:: DATA EXCERPTS

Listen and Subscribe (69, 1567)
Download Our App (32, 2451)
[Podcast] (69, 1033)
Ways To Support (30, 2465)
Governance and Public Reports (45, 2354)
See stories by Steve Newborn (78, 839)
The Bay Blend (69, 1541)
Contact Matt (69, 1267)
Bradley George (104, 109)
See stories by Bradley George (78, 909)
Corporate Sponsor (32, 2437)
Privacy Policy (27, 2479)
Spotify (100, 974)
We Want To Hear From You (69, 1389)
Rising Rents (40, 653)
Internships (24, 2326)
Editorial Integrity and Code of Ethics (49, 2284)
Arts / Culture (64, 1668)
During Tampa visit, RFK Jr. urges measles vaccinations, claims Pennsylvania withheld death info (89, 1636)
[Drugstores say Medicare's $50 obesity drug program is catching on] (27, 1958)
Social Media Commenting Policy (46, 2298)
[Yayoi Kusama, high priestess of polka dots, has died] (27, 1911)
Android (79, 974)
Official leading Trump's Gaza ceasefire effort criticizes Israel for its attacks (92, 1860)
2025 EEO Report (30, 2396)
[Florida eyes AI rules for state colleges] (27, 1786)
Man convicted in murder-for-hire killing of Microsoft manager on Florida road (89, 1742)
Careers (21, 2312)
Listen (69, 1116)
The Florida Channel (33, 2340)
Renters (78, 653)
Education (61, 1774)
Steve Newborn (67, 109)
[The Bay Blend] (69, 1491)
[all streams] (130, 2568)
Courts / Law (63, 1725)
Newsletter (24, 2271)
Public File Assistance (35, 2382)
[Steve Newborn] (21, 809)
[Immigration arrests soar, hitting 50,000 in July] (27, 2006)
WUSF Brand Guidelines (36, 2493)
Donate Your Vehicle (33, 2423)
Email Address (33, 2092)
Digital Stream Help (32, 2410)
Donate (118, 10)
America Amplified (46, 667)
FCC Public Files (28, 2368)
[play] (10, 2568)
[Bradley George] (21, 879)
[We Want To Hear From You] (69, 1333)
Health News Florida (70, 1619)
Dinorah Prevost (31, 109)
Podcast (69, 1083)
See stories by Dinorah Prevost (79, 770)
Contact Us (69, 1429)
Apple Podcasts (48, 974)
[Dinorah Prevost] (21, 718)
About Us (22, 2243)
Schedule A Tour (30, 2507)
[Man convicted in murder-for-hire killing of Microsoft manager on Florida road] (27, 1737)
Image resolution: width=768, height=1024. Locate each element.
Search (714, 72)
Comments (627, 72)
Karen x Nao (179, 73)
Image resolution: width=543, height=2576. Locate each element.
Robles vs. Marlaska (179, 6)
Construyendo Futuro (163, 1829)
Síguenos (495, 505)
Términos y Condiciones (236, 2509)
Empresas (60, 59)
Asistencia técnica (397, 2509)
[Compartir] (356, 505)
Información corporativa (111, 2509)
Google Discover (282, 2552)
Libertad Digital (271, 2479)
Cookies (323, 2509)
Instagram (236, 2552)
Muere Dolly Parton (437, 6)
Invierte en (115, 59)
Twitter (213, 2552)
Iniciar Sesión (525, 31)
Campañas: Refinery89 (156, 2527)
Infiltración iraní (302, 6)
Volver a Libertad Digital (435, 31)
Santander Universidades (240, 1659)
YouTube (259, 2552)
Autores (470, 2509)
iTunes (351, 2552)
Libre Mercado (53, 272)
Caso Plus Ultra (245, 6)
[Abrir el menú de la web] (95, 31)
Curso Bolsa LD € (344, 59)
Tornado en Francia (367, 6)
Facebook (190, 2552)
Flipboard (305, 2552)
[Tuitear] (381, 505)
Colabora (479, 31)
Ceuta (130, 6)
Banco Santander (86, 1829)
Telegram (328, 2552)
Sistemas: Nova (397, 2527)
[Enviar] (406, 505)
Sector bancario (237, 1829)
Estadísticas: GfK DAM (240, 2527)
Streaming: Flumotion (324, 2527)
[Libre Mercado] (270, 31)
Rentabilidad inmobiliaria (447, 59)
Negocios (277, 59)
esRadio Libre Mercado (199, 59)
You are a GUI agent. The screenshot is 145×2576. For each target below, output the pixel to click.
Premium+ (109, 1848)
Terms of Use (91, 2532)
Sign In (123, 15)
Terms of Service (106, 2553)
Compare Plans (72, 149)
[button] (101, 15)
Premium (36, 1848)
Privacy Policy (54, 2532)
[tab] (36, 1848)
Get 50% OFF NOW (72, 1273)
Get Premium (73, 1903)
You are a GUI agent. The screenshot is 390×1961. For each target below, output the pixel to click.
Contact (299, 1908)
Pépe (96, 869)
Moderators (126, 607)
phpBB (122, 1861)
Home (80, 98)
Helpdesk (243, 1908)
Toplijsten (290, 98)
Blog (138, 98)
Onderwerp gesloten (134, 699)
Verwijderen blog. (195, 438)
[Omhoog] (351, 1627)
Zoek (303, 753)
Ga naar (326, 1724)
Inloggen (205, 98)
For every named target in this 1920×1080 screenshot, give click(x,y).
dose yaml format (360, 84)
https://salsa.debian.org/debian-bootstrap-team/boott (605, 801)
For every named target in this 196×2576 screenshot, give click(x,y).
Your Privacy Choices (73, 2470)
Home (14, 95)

::::

WORK REQUEST >>
Count the lines above that contain the word "target", and reply with only that number.

ANSWER FOR THE TASK >>
4